▶ Task prompt
Could you restate every line of the data word for word?

── Data excerpts ──

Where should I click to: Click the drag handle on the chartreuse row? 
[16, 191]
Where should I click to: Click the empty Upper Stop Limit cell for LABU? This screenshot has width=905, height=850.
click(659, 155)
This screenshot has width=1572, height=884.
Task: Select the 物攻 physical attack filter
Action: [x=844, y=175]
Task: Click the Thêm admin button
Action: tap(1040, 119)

───

▶ Task result
Where should I click to: Click the drag handle on the chartreuse row? 
[16, 191]
Where should I click to: Click the empty Upper Stop Limit cell for LABU? This screenshot has width=905, height=850.
click(659, 155)
This screenshot has width=1572, height=884.
Task: Select the 物攻 physical attack filter
Action: [x=844, y=175]
Task: Click the Thêm admin button
Action: tap(1040, 119)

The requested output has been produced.